Saat wartawan diberi kesempatan, salah satu media online bertanya ke Luhut tentang kemungkinan mengganti mobil kepresidenan Mercedes-Benz S600 dengan mobil yang sempat populer sebagai kendaraan Presiden Joko Widodo semasa masih menjabat sebagai Wali Kota Solo, mobil Esemka. Usul ini dilontarkan Wakil Ketua DPR Fadli Zon.

“Kalau Mobil Esemka, kamu aja yang naik. Jangan suruh Presiden-nya naik. Ntar remnya blong lagi,” ujar Luhut, Jumat, 24 Maret 2017. Sontak peserta coffee morning yang hadir tertawa.

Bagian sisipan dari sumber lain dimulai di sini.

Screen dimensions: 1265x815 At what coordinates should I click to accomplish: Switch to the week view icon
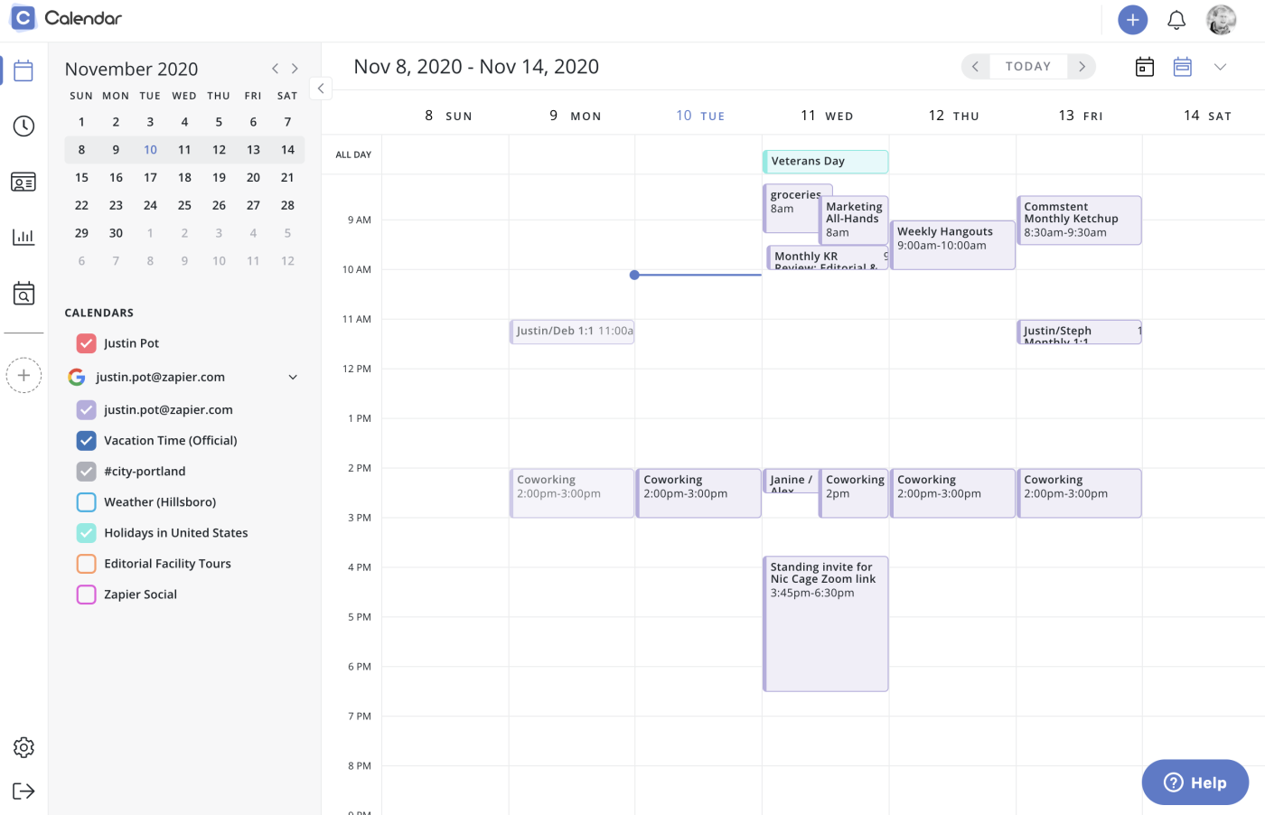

Luhut mengatakan bahwa untuk jadi mobil kepresidenan ada standar tertentu yang harus dipenuhi. Standar itu tidak hanya berlaku di Indonesia namun berlaku universal di semua negara di dunia.

Namun, kata Luhut, hal itu bukan berarti tak ada peluang Esemka jadi mobil kepresidenan, Menurut dia, mungkin saja 20 tahun lagi Esemka sudah bagus dan memenuhi standar serta syarat sebagai mobil kepresidenan.

“Tapi menurut saya, mungkin 20 tahun lagi Esemka sudah bagus, kenapa tidak? bisa saja. Tapi kalau sekarang menurut saya belum,” tutur Luhut.

Usulan mengenaik mobil Esemka ini muncul setelah mobil Kepresidenan Mercedes-Benz S600 Guard yang ditumpangi Presiden Jokowi mogok di Mempawah, Kalimantan Barat pada 18 Maret 2017 lalu. Luhut meminta peristiwa itu tidak perlu diperpanjang.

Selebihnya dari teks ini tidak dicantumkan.